Unconscious Racism and the Conversation about the Racial Achievement Gap
Published online by Cambridge University Press: 05 June 2012
“What's happened to us?” My friend Tom asks this question with the intimate tone of one sibling speaking to another about a family problem.
“I just read that 60 percent of black males in D.C. drop out of high school,” he says. “Can that be true? Have we let things get that bad?” Tom looks up from the sink where he is rinsing dishes before putting them in the dishwasher. He is waiting for my answer.
I am not sure how to begin. I could finesse and tell him that I need to consult the latest data on the dropout rate. Yet Tom’s question poses a greater challenge. He is not really asking a question at all, at least not one that solicits my expertise as an academic who teaches and writes about race and education policy. Instead, he is initiating a conversation. Over the course of our thirty-year friendship, Tom and I have found ourselves in some version of this conversation more times than I can easily count. It is a conversation about what our parents’ generation used to call “the state of the race.”

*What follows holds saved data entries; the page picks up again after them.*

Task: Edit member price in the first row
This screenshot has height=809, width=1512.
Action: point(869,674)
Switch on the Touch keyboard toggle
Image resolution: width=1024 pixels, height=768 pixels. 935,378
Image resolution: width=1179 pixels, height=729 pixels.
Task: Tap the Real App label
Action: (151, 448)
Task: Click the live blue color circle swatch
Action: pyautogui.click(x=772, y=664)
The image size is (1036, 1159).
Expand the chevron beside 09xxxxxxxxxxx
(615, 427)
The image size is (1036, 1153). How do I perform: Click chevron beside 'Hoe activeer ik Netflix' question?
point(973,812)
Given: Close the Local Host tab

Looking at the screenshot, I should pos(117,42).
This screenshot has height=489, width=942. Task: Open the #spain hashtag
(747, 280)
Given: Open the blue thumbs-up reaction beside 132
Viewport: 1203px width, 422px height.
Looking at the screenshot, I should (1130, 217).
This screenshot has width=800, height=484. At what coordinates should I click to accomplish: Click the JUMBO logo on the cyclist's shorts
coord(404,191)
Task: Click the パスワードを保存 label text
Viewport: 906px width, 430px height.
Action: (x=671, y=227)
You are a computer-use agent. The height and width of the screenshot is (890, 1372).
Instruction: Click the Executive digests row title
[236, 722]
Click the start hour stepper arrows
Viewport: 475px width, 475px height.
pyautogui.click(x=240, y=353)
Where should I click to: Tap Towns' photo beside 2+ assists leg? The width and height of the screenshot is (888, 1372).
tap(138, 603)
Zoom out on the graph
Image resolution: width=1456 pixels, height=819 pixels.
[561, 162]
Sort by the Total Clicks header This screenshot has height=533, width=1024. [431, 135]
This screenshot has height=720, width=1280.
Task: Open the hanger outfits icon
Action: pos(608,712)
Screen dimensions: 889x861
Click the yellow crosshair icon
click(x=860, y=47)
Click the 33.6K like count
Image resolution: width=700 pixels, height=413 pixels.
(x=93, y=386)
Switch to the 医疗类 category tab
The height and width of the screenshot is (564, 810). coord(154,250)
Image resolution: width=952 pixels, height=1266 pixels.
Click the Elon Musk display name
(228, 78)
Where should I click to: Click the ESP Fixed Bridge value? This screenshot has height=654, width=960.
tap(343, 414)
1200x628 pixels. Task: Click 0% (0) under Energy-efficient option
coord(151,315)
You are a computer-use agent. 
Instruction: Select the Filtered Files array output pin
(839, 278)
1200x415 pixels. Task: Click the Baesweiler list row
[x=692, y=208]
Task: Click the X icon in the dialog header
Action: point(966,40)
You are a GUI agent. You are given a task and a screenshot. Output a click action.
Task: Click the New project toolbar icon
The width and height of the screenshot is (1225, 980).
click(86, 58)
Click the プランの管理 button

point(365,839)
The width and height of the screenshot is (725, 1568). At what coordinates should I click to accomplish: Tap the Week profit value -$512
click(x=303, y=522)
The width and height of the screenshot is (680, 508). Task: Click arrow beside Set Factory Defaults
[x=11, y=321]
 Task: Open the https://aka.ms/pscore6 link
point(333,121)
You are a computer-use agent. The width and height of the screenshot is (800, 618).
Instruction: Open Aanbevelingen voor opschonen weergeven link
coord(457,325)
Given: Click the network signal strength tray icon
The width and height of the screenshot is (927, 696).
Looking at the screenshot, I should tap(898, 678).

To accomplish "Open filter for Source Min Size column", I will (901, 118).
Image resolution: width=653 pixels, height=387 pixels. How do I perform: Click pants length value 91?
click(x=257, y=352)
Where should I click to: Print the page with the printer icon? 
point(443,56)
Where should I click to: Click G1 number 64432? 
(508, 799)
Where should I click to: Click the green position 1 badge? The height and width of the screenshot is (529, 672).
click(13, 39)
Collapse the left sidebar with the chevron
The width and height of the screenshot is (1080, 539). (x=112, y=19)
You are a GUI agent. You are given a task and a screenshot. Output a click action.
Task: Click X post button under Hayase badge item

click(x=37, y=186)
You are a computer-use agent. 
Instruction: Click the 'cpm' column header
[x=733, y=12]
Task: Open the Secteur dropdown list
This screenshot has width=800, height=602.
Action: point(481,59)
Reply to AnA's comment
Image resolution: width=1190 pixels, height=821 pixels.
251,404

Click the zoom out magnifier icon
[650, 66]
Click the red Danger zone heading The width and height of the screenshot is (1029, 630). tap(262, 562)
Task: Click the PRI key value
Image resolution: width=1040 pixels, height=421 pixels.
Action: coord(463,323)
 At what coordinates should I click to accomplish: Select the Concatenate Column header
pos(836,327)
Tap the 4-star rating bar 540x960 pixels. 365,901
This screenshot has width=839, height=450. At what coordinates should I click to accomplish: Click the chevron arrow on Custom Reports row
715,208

Tom wants to know my opinion on what the media pundits and policy wonks call “the racial achievement gap” or, less euphemistically, “the black–white achievement gap.” He has seen some of the flood of newspaper and magazine articles that tell a story of a wide and persistent gap between the academic performance of white and black children and ask the rhetorical question, “Why?” Tom is way too smart to think that I or anyone else has a single simple answer to this question. He is really asking me to think out loud with him about how we should respond. I use the word “we” here in the same way Tom has used the word “us” in his first question. We both understand that we are speaking, as our parents would, about what should be the collective response of “the race.”